• What you are asked to do
Please write out all of the records below exactly as they appear.

** Opening Information block **

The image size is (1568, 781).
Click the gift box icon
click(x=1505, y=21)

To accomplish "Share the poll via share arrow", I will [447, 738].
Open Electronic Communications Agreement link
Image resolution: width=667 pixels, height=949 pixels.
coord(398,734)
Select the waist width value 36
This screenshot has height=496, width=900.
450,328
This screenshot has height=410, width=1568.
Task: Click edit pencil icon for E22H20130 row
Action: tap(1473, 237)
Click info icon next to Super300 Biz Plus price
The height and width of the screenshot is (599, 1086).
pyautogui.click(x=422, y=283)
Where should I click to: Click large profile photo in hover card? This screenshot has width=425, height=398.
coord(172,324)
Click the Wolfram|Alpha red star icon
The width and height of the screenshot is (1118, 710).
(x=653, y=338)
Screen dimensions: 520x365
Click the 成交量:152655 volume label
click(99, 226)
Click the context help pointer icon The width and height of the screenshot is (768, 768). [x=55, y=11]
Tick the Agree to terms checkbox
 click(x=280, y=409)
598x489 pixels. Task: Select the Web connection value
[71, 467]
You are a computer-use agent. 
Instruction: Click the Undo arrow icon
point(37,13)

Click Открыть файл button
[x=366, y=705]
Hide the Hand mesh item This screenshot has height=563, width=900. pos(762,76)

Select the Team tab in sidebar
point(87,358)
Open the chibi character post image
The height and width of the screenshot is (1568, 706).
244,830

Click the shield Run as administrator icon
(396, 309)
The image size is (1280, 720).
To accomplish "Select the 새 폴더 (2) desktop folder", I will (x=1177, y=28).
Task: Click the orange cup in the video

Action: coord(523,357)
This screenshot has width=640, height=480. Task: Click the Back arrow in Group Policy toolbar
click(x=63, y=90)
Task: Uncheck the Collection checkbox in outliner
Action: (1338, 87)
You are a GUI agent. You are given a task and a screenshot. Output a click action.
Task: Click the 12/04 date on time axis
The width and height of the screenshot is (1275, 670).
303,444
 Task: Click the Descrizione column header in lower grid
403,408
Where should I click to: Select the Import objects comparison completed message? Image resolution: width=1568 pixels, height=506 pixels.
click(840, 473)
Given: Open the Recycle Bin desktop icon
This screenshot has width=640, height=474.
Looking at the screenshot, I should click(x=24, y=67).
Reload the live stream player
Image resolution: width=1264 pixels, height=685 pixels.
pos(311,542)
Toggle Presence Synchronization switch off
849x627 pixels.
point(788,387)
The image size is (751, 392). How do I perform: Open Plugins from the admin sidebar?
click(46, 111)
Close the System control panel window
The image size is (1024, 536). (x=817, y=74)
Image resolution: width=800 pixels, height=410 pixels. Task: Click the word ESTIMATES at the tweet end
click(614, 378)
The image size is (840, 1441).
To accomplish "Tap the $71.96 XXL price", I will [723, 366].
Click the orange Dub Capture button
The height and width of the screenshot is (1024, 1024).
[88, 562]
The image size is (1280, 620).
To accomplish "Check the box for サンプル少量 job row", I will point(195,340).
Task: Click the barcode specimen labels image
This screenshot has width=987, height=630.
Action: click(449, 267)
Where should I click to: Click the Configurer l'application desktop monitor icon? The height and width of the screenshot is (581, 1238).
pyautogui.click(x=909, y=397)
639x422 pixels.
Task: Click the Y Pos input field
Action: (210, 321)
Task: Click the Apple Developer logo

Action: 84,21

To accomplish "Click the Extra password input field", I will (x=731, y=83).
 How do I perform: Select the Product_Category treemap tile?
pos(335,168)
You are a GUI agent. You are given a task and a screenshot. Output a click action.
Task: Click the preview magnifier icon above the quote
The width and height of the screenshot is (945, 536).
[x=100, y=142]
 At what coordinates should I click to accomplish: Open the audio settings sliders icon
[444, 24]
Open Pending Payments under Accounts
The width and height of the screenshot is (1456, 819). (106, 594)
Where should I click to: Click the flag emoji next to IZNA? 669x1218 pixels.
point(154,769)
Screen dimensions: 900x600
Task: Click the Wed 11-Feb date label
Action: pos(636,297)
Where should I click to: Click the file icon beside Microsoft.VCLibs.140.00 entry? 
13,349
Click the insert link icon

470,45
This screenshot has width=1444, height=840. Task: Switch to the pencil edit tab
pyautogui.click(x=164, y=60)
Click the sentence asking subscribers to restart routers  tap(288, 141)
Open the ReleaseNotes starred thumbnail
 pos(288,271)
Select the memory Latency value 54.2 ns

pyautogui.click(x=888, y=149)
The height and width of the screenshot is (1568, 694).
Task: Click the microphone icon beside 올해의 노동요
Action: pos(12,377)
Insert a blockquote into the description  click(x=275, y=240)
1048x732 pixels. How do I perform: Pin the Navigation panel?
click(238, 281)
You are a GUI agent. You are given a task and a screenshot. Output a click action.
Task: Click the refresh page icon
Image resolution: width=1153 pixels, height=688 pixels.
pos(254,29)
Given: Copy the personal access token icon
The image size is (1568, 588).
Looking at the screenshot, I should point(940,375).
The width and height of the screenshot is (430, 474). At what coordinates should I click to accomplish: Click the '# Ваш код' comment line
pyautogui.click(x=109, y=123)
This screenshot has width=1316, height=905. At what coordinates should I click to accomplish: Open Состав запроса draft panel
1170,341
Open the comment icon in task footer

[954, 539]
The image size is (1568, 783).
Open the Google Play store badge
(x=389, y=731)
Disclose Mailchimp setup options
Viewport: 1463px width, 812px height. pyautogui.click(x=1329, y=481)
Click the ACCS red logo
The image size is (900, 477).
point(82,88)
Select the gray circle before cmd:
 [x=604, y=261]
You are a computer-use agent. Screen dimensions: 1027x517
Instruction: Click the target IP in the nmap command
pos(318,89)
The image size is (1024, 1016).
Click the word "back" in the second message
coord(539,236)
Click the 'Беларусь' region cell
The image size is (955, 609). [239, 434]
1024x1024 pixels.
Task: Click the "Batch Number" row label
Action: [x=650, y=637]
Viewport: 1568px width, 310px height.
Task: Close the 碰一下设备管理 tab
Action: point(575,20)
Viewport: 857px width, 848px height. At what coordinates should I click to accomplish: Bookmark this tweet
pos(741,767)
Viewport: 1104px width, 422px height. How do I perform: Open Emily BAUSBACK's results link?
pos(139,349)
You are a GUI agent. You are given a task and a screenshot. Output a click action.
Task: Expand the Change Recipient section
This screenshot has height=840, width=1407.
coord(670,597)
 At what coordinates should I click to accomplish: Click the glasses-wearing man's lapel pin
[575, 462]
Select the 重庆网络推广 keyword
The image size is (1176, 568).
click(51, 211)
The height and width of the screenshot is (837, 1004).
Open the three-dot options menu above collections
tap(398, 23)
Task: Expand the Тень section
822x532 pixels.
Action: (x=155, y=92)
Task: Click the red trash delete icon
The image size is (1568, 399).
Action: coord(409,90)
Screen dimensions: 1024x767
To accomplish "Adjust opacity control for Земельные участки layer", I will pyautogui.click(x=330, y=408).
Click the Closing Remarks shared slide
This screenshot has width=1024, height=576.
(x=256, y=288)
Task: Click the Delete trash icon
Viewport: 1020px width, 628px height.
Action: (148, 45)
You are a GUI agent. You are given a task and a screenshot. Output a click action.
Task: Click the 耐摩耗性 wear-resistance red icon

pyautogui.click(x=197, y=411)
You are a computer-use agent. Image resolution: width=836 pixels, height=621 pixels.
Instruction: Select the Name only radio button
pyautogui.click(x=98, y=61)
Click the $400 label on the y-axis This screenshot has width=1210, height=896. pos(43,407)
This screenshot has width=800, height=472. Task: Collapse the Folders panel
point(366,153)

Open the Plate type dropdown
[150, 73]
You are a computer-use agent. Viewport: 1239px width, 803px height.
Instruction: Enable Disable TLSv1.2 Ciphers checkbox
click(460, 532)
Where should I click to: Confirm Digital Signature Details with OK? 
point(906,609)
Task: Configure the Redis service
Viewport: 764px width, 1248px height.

** Closing Information block **

• Written response
The image size is (1568, 781).
Click the gift box icon
click(x=1505, y=21)

To accomplish "Share the poll via share arrow", I will [447, 738].
Open Electronic Communications Agreement link
Image resolution: width=667 pixels, height=949 pixels.
coord(398,734)
Select the waist width value 36
This screenshot has height=496, width=900.
450,328
This screenshot has height=410, width=1568.
Task: Click edit pencil icon for E22H20130 row
Action: tap(1473, 237)
Click info icon next to Super300 Biz Plus price
The height and width of the screenshot is (599, 1086).
pyautogui.click(x=422, y=283)
Where should I click to: Click large profile photo in hover card? This screenshot has width=425, height=398.
coord(172,324)
Click the Wolfram|Alpha red star icon
The width and height of the screenshot is (1118, 710).
(x=653, y=338)
Screen dimensions: 520x365
Click the 成交量:152655 volume label
click(99, 226)
Click the context help pointer icon The width and height of the screenshot is (768, 768). [x=55, y=11]
Tick the Agree to terms checkbox
 click(x=280, y=409)
598x489 pixels. Task: Select the Web connection value
[71, 467]
You are a computer-use agent. 
Instruction: Click the Undo arrow icon
point(37,13)

Click Открыть файл button
[x=366, y=705]
Hide the Hand mesh item This screenshot has height=563, width=900. pos(762,76)

Select the Team tab in sidebar
point(87,358)
Open the chibi character post image
The height and width of the screenshot is (1568, 706).
244,830

Click the shield Run as administrator icon
(396, 309)
The image size is (1280, 720).
To accomplish "Select the 새 폴더 (2) desktop folder", I will (x=1177, y=28).
Task: Click the orange cup in the video

Action: coord(523,357)
This screenshot has width=640, height=480. Task: Click the Back arrow in Group Policy toolbar
click(x=63, y=90)
Task: Uncheck the Collection checkbox in outliner
Action: (1338, 87)
You are a GUI agent. You are given a task and a screenshot. Output a click action.
Task: Click the 12/04 date on time axis
The width and height of the screenshot is (1275, 670).
303,444
 Task: Click the Descrizione column header in lower grid
403,408
Where should I click to: Select the Import objects comparison completed message? Image resolution: width=1568 pixels, height=506 pixels.
click(840, 473)
Given: Open the Recycle Bin desktop icon
This screenshot has width=640, height=474.
Looking at the screenshot, I should click(x=24, y=67).
Reload the live stream player
Image resolution: width=1264 pixels, height=685 pixels.
pos(311,542)
Toggle Presence Synchronization switch off
849x627 pixels.
point(788,387)
The image size is (751, 392). How do I perform: Open Plugins from the admin sidebar?
click(46, 111)
Close the System control panel window
The image size is (1024, 536). (x=817, y=74)
Image resolution: width=800 pixels, height=410 pixels. Task: Click the word ESTIMATES at the tweet end
click(614, 378)
The image size is (840, 1441).
To accomplish "Tap the $71.96 XXL price", I will [723, 366].
Click the orange Dub Capture button
The height and width of the screenshot is (1024, 1024).
[88, 562]
The image size is (1280, 620).
To accomplish "Check the box for サンプル少量 job row", I will point(195,340).
Task: Click the barcode specimen labels image
This screenshot has width=987, height=630.
Action: click(449, 267)
Where should I click to: Click the Configurer l'application desktop monitor icon? The height and width of the screenshot is (581, 1238).
pyautogui.click(x=909, y=397)
639x422 pixels.
Task: Click the Y Pos input field
Action: (210, 321)
Task: Click the Apple Developer logo

Action: 84,21

To accomplish "Click the Extra password input field", I will (x=731, y=83).
 How do I perform: Select the Product_Category treemap tile?
pos(335,168)
You are a GUI agent. You are given a task and a screenshot. Output a click action.
Task: Click the preview magnifier icon above the quote
The width and height of the screenshot is (945, 536).
[x=100, y=142]
 At what coordinates should I click to accomplish: Open the audio settings sliders icon
[444, 24]
Open Pending Payments under Accounts
The width and height of the screenshot is (1456, 819). (106, 594)
Where should I click to: Click the flag emoji next to IZNA? 669x1218 pixels.
point(154,769)
Screen dimensions: 900x600
Task: Click the Wed 11-Feb date label
Action: pos(636,297)
Where should I click to: Click the file icon beside Microsoft.VCLibs.140.00 entry? 
13,349
Click the insert link icon

470,45
This screenshot has width=1444, height=840. Task: Switch to the pencil edit tab
pyautogui.click(x=164, y=60)
Click the sentence asking subscribers to restart routers  tap(288, 141)
Open the ReleaseNotes starred thumbnail
 pos(288,271)
Select the memory Latency value 54.2 ns

pyautogui.click(x=888, y=149)
The height and width of the screenshot is (1568, 694).
Task: Click the microphone icon beside 올해의 노동요
Action: pos(12,377)
Insert a blockquote into the description  click(x=275, y=240)
1048x732 pixels. How do I perform: Pin the Navigation panel?
click(238, 281)
You are a GUI agent. You are given a task and a screenshot. Output a click action.
Task: Click the refresh page icon
Image resolution: width=1153 pixels, height=688 pixels.
pos(254,29)
Given: Copy the personal access token icon
The image size is (1568, 588).
Looking at the screenshot, I should point(940,375).
The width and height of the screenshot is (430, 474). At what coordinates should I click to accomplish: Click the '# Ваш код' comment line
pyautogui.click(x=109, y=123)
This screenshot has width=1316, height=905. At what coordinates should I click to accomplish: Open Состав запроса draft panel
1170,341
Open the comment icon in task footer

[954, 539]
The image size is (1568, 783).
Open the Google Play store badge
(x=389, y=731)
Disclose Mailchimp setup options
Viewport: 1463px width, 812px height. pyautogui.click(x=1329, y=481)
Click the ACCS red logo
The image size is (900, 477).
point(82,88)
Select the gray circle before cmd:
 [x=604, y=261]
You are a computer-use agent. Screen dimensions: 1027x517
Instruction: Click the target IP in the nmap command
pos(318,89)
The image size is (1024, 1016).
Click the word "back" in the second message
coord(539,236)
Click the 'Беларусь' region cell
The image size is (955, 609). [239, 434]
1024x1024 pixels.
Task: Click the "Batch Number" row label
Action: [x=650, y=637]
Viewport: 1568px width, 310px height.
Task: Close the 碰一下设备管理 tab
Action: point(575,20)
Viewport: 857px width, 848px height. At what coordinates should I click to accomplish: Bookmark this tweet
pos(741,767)
Viewport: 1104px width, 422px height. How do I perform: Open Emily BAUSBACK's results link?
pos(139,349)
You are a GUI agent. You are given a task and a screenshot. Output a click action.
Task: Expand the Change Recipient section
This screenshot has height=840, width=1407.
coord(670,597)
 At what coordinates should I click to accomplish: Click the glasses-wearing man's lapel pin
[575, 462]
Select the 重庆网络推广 keyword
The image size is (1176, 568).
click(51, 211)
The height and width of the screenshot is (837, 1004).
Open the three-dot options menu above collections
tap(398, 23)
Task: Expand the Тень section
822x532 pixels.
Action: (x=155, y=92)
Task: Click the red trash delete icon
The image size is (1568, 399).
Action: coord(409,90)
Screen dimensions: 1024x767
To accomplish "Adjust opacity control for Земельные участки layer", I will pyautogui.click(x=330, y=408).
Click the Closing Remarks shared slide
This screenshot has width=1024, height=576.
(x=256, y=288)
Task: Click the Delete trash icon
Viewport: 1020px width, 628px height.
Action: (148, 45)
You are a GUI agent. You are given a task and a screenshot. Output a click action.
Task: Click the 耐摩耗性 wear-resistance red icon

pyautogui.click(x=197, y=411)
You are a computer-use agent. Image resolution: width=836 pixels, height=621 pixels.
Instruction: Select the Name only radio button
pyautogui.click(x=98, y=61)
Click the $400 label on the y-axis This screenshot has width=1210, height=896. pos(43,407)
This screenshot has width=800, height=472. Task: Collapse the Folders panel
point(366,153)

Open the Plate type dropdown
[150, 73]
You are a computer-use agent. Viewport: 1239px width, 803px height.
Instruction: Enable Disable TLSv1.2 Ciphers checkbox
click(460, 532)
Where should I click to: Confirm Digital Signature Details with OK? 
point(906,609)
Task: Configure the Redis service
Viewport: 764px width, 1248px height.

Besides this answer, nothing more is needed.